Saludos, tengo un problema pues no puedo acceder a internet desde mi pc, leyendo en la documentacion dice que el metodo mas sencillo es tipear "net-setup" pues cuando lo hago no me reconoce el comando pues leyendo en otro tutorial dice que se necesita instalar dhcp pero usando emerge (pero como quieren que lo descargue si no tengo internet) en ifconfig no me reconoce la tarjeta. Ayuda pues no tengo ni idea de q hacer...Last edited by lanstat on Sat Sep 05, 2009 9:59 pm; edited 1 time in total

----------

## Txema

 *lanstat wrote:*   

> Ayuda pues no tengo ni idea de q hacer...

 

Leer... -> http://www.gentoo.org/doc/es/handbook/handbook-x86.xml?part=1&chap=3

Saludos.

P.D: ese es sólo es capítulo 3 del manual o handbook, será mejor que además de ese te lo leas completo.

----------

## pcmaster

El enlace de Txema te explica muy bien cómo configurar la red, pero si no te detecta ni la tarjeta, comprueba:

1- Qué tarjeta ethernet tienes. Puedes mirarlo con la orden lspci, busca un dispositivo ethernet.

2- Asegúrate de tener el kernel compilado con soporte para dicha tarjeta, y módulo cargado (si el driver está compilado como módulo y no en el propio kernel). Puedes ver si un módulo está cargado con la orden lsmod.

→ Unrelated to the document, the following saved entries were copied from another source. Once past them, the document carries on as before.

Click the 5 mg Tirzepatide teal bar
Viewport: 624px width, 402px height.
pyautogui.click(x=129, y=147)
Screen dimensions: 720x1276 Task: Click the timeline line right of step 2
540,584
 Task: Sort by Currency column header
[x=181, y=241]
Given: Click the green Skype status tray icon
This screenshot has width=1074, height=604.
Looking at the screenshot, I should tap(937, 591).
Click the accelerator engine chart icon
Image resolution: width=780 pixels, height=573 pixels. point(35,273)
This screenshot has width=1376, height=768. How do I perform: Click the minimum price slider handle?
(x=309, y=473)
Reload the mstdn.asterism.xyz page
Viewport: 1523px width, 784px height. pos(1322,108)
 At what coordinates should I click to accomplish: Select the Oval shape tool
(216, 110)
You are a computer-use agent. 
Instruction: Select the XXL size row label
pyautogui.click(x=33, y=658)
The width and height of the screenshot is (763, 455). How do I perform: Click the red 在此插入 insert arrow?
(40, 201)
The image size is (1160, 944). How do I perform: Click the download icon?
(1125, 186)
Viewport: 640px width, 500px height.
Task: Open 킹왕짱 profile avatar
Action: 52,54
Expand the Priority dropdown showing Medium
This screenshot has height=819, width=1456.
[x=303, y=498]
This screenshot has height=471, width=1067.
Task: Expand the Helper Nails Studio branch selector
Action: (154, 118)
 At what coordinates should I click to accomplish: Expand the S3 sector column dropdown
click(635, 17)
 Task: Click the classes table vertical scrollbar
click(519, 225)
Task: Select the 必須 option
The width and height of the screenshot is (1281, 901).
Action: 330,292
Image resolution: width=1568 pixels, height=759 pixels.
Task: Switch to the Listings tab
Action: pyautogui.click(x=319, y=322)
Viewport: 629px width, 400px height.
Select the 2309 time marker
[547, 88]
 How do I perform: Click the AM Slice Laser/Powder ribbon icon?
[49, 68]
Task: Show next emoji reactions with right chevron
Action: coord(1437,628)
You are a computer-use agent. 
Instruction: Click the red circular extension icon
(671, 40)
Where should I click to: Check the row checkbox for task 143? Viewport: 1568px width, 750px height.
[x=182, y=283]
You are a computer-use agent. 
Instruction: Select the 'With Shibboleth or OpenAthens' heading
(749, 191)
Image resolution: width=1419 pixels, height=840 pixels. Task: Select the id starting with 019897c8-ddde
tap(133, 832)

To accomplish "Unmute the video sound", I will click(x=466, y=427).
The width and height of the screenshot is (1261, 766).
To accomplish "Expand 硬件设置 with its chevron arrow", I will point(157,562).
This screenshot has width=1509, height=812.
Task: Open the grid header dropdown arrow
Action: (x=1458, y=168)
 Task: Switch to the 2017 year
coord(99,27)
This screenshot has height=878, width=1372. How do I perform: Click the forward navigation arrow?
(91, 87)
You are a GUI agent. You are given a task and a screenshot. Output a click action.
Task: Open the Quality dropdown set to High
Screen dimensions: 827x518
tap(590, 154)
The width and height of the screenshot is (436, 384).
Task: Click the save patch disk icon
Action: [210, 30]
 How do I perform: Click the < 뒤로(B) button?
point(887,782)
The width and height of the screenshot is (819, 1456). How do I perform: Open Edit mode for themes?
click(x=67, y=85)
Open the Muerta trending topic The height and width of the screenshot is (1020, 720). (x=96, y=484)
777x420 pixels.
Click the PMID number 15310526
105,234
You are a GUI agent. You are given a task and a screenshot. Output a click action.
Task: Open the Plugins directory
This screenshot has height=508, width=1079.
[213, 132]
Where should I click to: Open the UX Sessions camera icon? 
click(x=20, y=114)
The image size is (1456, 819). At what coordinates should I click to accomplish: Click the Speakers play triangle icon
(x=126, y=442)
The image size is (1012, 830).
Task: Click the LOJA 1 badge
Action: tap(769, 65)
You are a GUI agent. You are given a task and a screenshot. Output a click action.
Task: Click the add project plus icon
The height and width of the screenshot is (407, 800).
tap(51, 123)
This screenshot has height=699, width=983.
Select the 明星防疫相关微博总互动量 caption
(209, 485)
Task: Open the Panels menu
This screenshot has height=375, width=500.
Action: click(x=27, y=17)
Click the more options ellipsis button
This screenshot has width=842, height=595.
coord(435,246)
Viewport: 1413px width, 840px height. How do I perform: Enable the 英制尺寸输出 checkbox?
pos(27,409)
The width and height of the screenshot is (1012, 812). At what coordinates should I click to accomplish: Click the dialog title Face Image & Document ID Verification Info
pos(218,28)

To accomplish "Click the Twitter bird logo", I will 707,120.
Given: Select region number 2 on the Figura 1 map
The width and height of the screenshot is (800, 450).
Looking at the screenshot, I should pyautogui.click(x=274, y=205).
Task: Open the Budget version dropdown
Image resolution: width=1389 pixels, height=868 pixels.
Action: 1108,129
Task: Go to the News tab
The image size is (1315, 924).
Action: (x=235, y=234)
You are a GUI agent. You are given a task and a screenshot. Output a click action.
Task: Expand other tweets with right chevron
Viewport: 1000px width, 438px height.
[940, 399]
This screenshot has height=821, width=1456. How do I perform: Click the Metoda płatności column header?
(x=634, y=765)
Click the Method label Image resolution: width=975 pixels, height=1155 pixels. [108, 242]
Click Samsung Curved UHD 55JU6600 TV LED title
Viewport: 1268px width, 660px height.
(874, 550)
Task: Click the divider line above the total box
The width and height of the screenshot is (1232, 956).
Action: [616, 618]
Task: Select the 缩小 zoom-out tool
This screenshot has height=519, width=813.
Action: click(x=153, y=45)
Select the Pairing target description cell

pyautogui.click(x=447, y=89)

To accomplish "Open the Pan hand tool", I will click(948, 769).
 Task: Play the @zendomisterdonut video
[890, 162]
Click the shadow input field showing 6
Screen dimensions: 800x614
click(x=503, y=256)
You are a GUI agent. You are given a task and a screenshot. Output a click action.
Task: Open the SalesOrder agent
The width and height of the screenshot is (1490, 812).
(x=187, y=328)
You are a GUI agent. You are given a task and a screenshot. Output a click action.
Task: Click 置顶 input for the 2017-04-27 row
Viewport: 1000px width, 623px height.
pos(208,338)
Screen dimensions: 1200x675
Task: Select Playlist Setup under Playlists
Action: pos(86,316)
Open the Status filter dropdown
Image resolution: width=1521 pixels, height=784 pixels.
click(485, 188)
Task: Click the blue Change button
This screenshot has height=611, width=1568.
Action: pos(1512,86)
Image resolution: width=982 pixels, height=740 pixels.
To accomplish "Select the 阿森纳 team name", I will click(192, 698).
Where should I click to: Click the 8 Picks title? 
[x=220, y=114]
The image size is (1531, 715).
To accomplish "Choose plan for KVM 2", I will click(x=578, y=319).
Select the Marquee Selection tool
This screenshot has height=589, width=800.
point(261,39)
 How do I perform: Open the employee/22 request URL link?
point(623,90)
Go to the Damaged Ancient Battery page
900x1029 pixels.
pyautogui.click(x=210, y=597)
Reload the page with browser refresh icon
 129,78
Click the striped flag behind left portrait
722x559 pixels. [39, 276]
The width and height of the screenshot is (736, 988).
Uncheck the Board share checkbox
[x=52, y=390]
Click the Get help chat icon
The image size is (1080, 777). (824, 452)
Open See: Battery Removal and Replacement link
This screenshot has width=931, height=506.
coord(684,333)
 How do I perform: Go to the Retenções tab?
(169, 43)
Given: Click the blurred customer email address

3- Configura la tarjeta con la orden ifconfig. Si no te deja, porque un ifconfig eth0 te dice que la tarjeta no existe, es posible que le haya puesto otro nombre (eth1, eth2, etc), Si así fuera, es debido a que antes en el sistema ha habido otras tarjetas, y el sistema recuerda su configuración. Para cambiar o eliminar dichas configuraciones, edita o borra el archivo /etc/udev/rules.d/70-persistent-net.rules. Si lo editas, verás que contiene comandos que asignan a cada tarjeta de red un nombre (eth0, eth1, etc) dependiendo de su dirección MAC.

----------

## lanstat

Gracias por las respuestas pero solucione el problema haciendo un modprobe force-deph (o algo parecido) ya que mi tarjeta era una nvidia mpc61 y el ifconfig reconocio mi tarjeta y al fin accedi a internet   :Smile: 

Saludos

----------